• [Directions] Print the data below verbatim, minus images.
***** Supplied material *****
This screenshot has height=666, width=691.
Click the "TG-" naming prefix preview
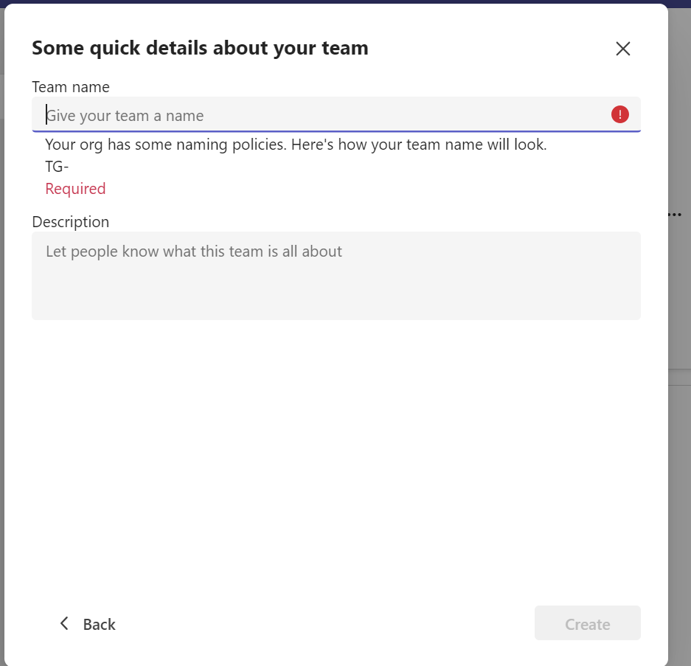pyautogui.click(x=57, y=167)
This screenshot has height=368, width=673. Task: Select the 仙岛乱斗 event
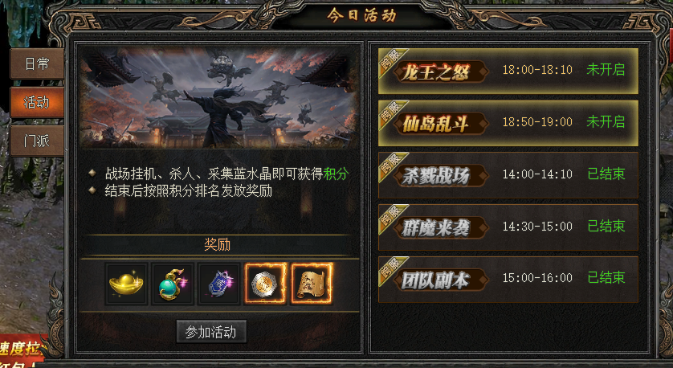[x=508, y=123]
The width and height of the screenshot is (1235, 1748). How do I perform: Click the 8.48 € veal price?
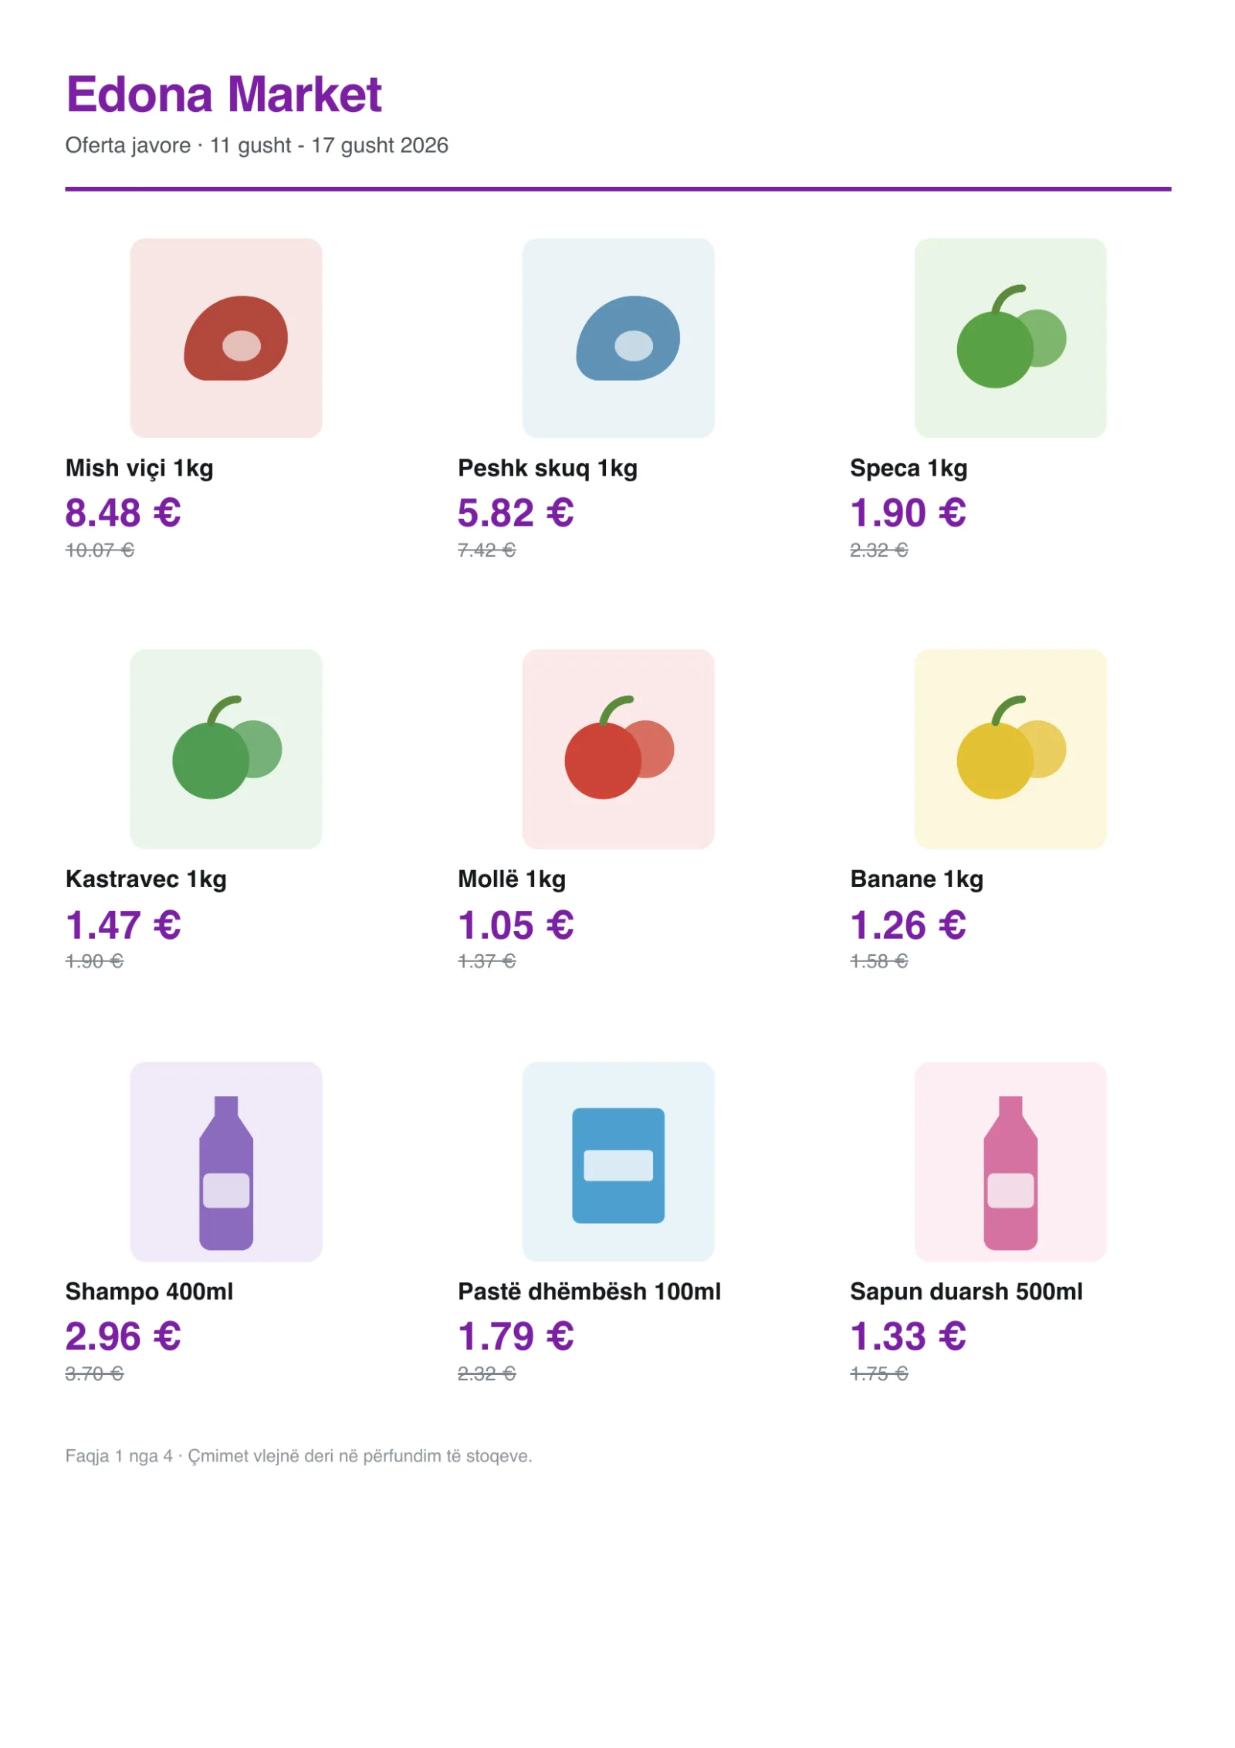[x=124, y=513]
*****
• [Answer space]
This screenshot has height=666, width=691.
Click the "TG-" naming prefix preview
pyautogui.click(x=57, y=167)
This screenshot has height=368, width=673. Task: Select the 仙岛乱斗 event
[x=508, y=123]
The width and height of the screenshot is (1235, 1748). How do I perform: Click the 8.48 € veal price?
[x=124, y=513]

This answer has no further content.